There are hundreds of routes to do down there. It was raining and plus 5 when we left so there’s likely not ice much left for this year, but come next year we’ll be there. Other people are going to visit the place too I hope, so I’d like to offer a short set of observations we’ve found useful:
-Don’t leave quickdraws or any gear on the wall, or permanent fixed lines on the route or raps on the way in (leave ‘em in there for your trip, just not when you leave). This stuff is invisible from the viewpoint or anywhere else, but a few people do walk in there in the summer. With added traffic low-visibility should be a focus. Downclimb pitches so there’s nothing on the anchors, etc… This adds work, but is important I think. I would regard leaving gear in there for the summer as a serious failing on the part of any climber. What we’re doing is the same as climbing anywhere in a park so no legal issues, just using the best visual style and lowest impact on other users. Although the main complaint so far has been that we’re near-impossible to see from the rim where we’re climbing, ha ha!
-The whole place is hazardous. You can get complacent about standing under many-ton icicles, but someone is going to get hurt or killed down there, and evacuation will be an adventure. I’m in full “alpine” mode down there; what’s happening with the temperature, where is the spray forming new ice, can the cone break off (generally it breaks off to the OUTSIDE), and if so will the car-sized blocks get to us, etc. It takes a few days to start to understand the place at all. Even the five-minute walk to the back of cave (no lie–that’s how long it takes to get there from the trees!) could be lethal if you slid down the ice and into a crevasse. This isn’t Haffner, it’s more like climbing big alpine faces in terms of environmental hazard.
-If the temperature in there goes much above freezing for even a few hours you need to walk out the long way or risk getting smushed. The ice doesn’t have the same insulation characteristics as fat water ice and will fall off the roof sooner. Beware.
-Spray ice is weaker than full-water ice, and breaks in odd ways. It only takes a whack from a tool to rip a 40-foot dagger, and that dagger can start other daggers ripping. Rope management is critical; never have your rope running under a big ice feature, even one that seems solid. I’ve broken out desk-sized blocks I was sure were solid… Putting up new routes is a battle of epic, epic proportions due to not only the angle but also the ice cleaning etc. Some days in the horizontal roof we would only gain about 20 feet for a day’s effort. It’s worth it, just work.

__Data segment__.
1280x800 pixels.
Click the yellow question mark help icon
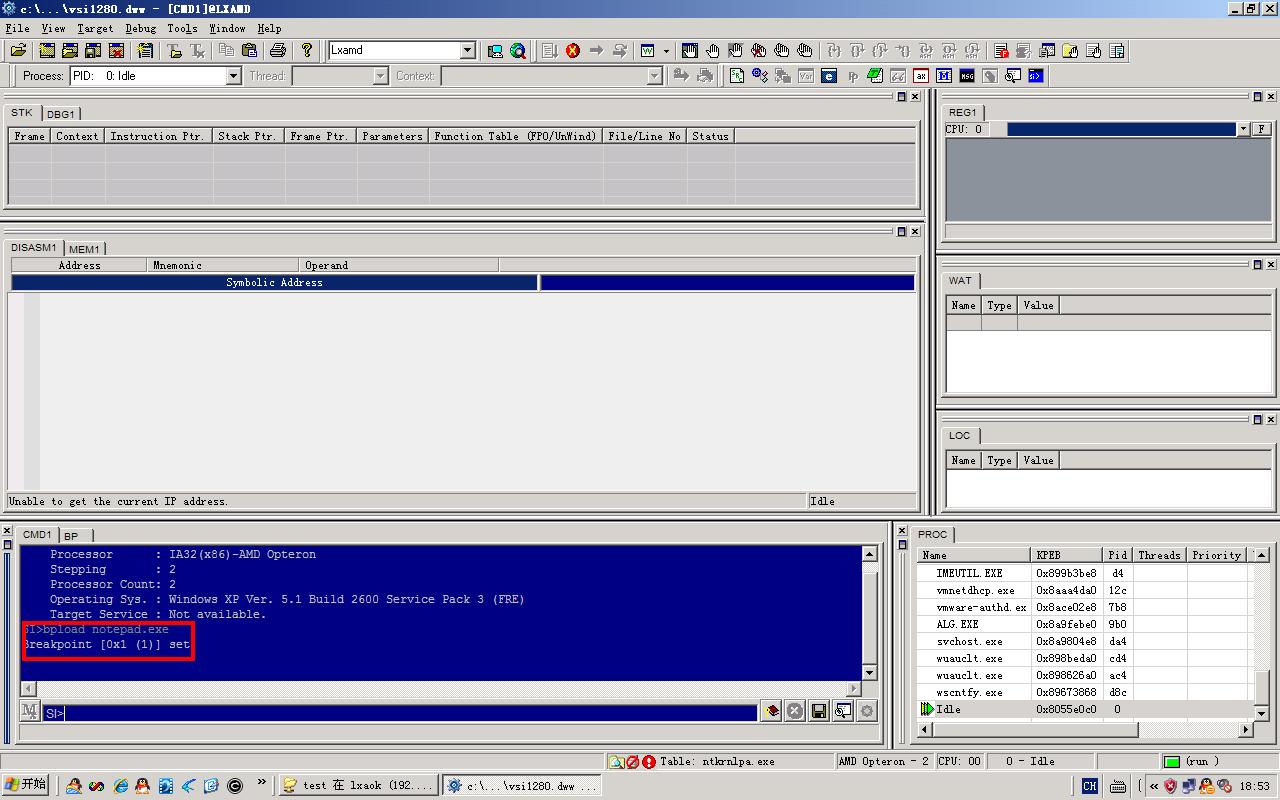[307, 51]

__Tasks and exercises__.
**A.** According to the ice cave text, how long does the walk from the trees to the back of the cave take?
**B.** Repeat the ice cave text word for word, from "-If the temperature" to "roof sooner. Beware.".
**C.** Go on with the ice cave text from the point where it stops.
You won't need the material for any of this.

__Written responses__.
**A.** About five minutes.

**B.**
-If the temperature in there goes much above freezing for even a few hours you need to walk out the long way or risk getting smushed. The ice doesn’t have the same insulation characteristics as fat water ice and will fall off the roof sooner. Beware.

**C.**
-The Helmcken Falls Lodge runs a winter special for $120 that includes a room with two beds, two breakfasts, two good dinners, and lots of great hospitality. That’s only $60/person for a warm, nice room only 15 minutes from the falls. The owners are good people too, and have really helped us out over the last two seasons, say hello and treat them well ’cause if you go there once you’re going to be going back a fair amount I bet…
We’re done for the season, but game on for next year. A metal detector will be required to find our old bolts (even some on the upper pitch were getting covered with a light frosting when we left). We’ll put up some topos and tricks for finding the base of Spray On (Dora and Sabre should be easy to find every year, far side of the cave)
Helmcken Rematch: Tim walked the 1.5 hours into the top, wrapped in to see if the white stuff was ice, it wasn’t, back out with a monster pack, good effort Tim! EJ and I re-rigged the first five pitches, which have not gotten any easier but still have good ice to climb. Tomorrow we add to the route, likely another amazing pitch or two before the turns to frost. Do not want to drytool higher, plus there’s the small matter of actually climbing all the pitches! Might start another line or two if we have time, this place is just awesome!
It’s a hell of a lot of effort to just get back to our high point. Normally I’d take a rest day tomorrow, but game on! When the ice is good you gotta go at it.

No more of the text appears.